### PROBLEM DETAILS:
Copy out the stretch of lines that opens with the line containing "Click the interpreter search input field" and closes with the line containing "Instruction: Select the zoom out tool", both included, raising every coordinate in the answers by 33. Leave the pictures out.
##### RECORD EXTRACTS
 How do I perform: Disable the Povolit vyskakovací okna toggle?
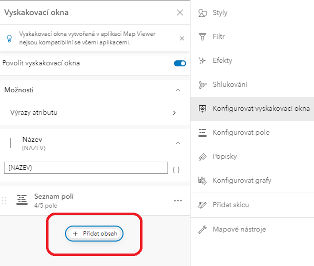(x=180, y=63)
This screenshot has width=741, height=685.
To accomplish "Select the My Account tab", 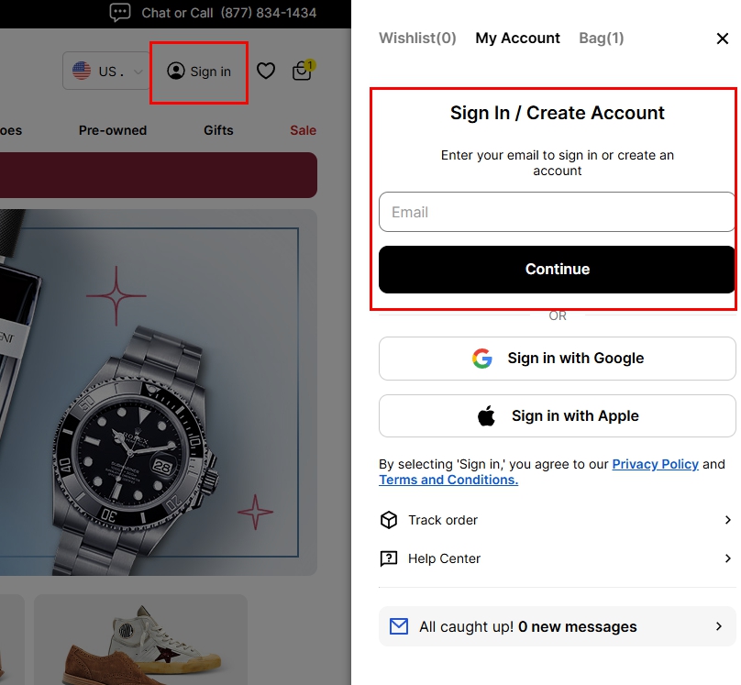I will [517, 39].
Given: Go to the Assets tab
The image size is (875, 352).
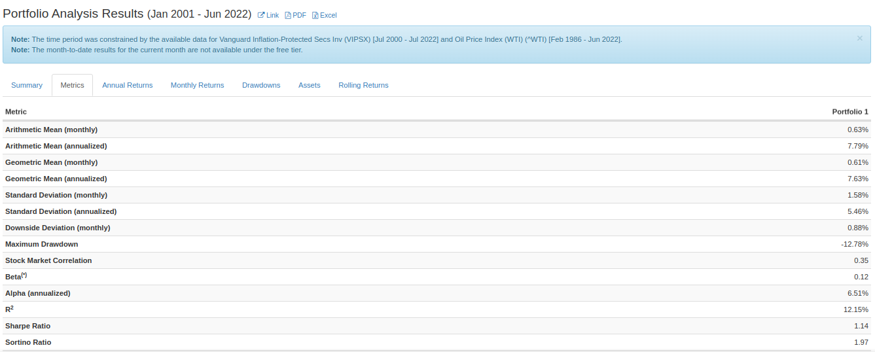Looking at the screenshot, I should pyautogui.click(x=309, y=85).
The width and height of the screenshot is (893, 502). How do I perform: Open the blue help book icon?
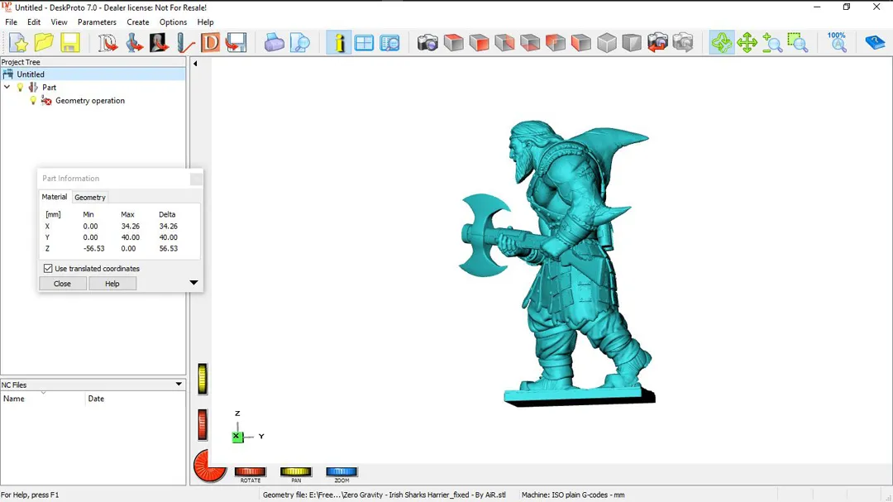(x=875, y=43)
##########
##### RECORD EXTRACTS
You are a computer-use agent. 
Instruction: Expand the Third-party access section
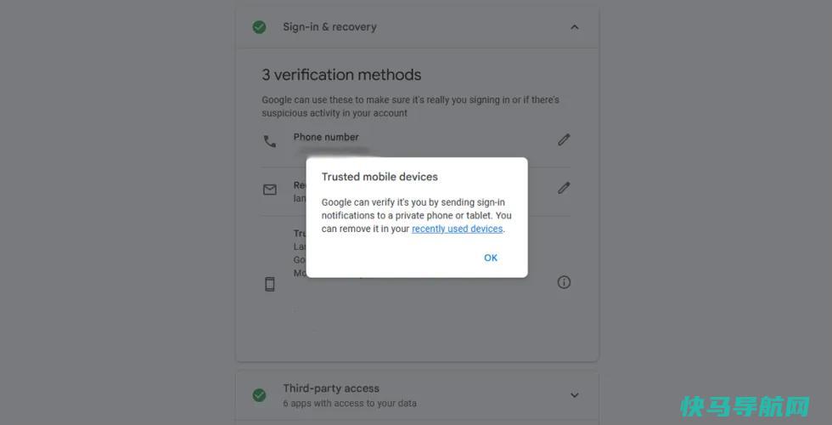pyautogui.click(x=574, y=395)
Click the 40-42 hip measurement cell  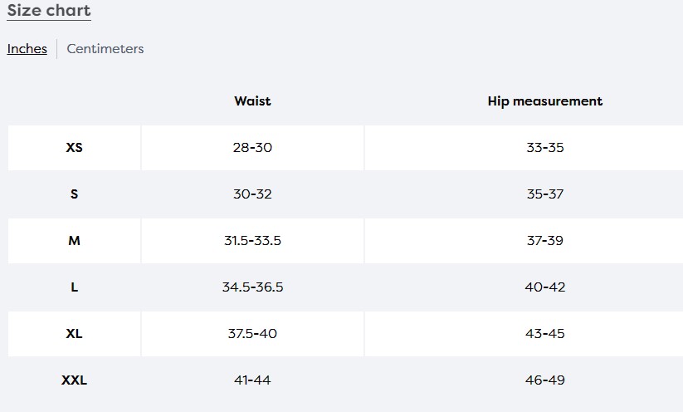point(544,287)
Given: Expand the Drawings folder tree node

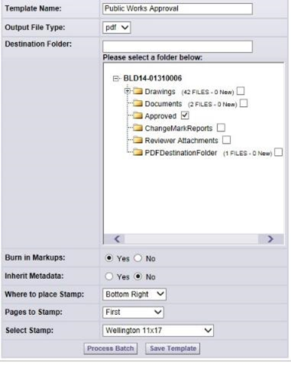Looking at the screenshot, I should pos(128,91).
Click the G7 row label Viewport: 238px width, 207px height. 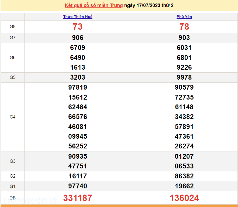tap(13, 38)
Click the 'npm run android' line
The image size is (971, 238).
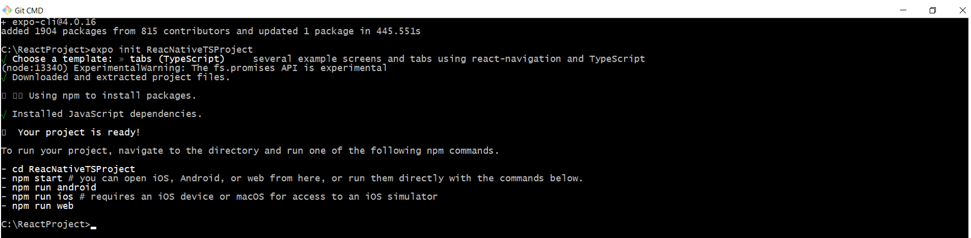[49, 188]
##########
##### RECORD EXTRACTS
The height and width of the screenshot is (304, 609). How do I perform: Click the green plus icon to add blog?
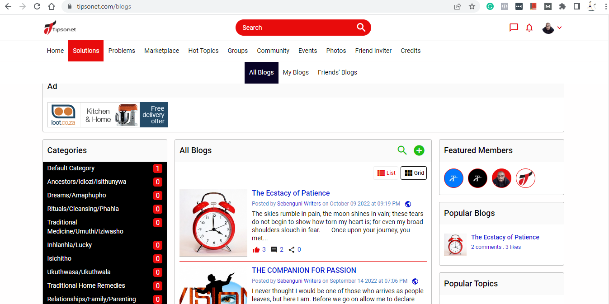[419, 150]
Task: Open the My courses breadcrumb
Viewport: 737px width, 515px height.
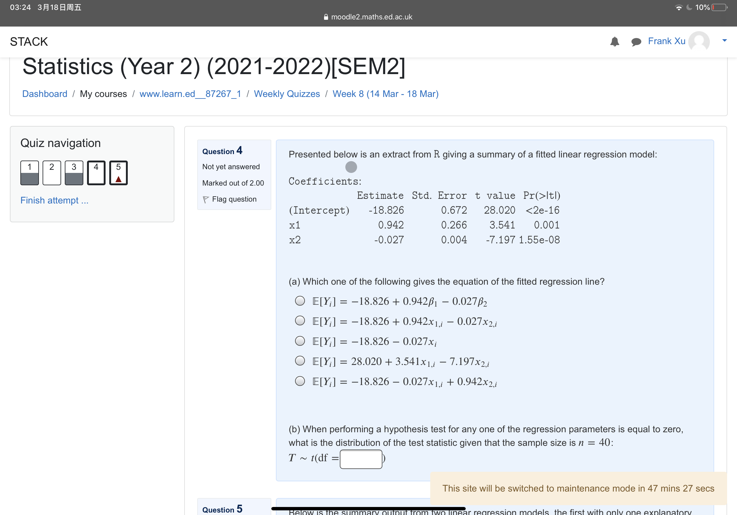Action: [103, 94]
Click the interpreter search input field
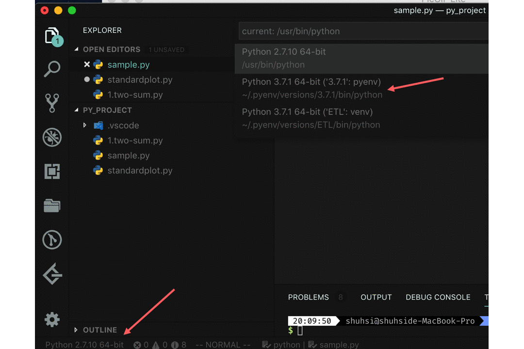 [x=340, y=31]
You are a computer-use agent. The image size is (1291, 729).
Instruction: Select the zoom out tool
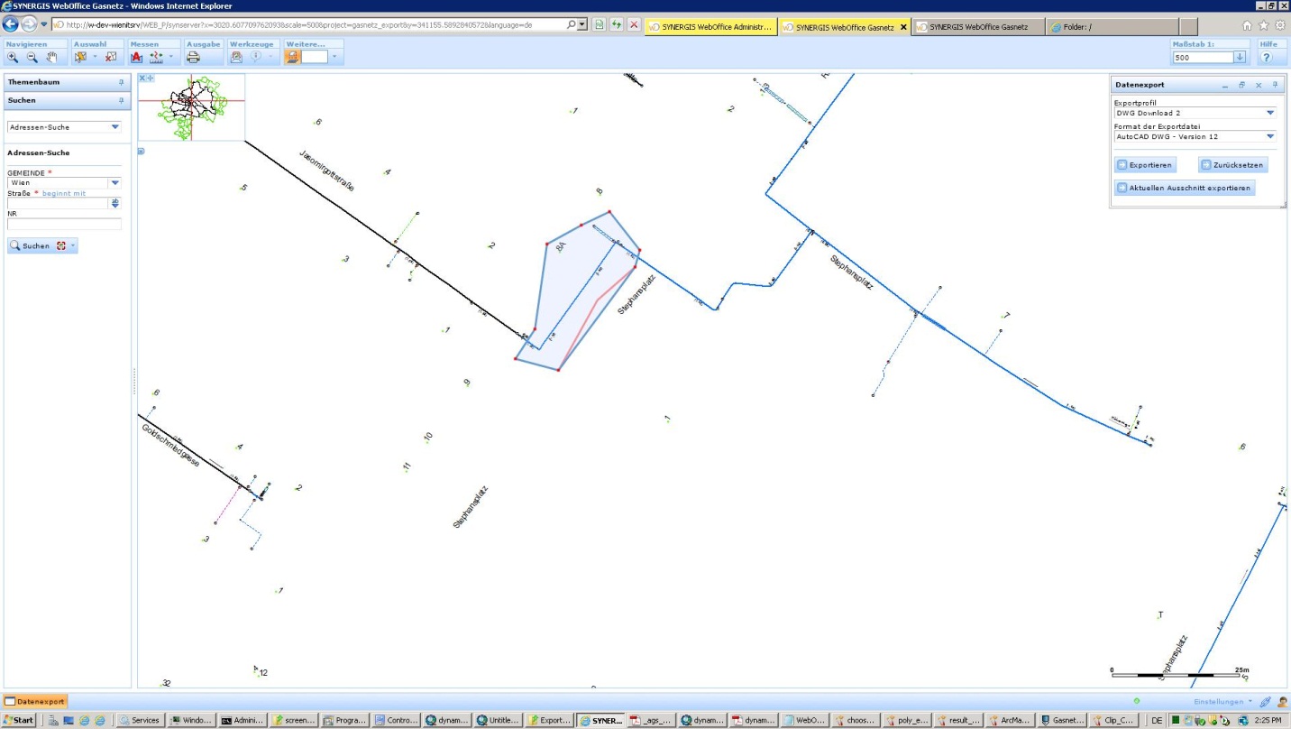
##########
### WORKED SOLUTION:
Click the interpreter search input field
 [x=373, y=64]
You are a computer-use agent. The image size is (1291, 729).
Instruction: Select the zoom out tool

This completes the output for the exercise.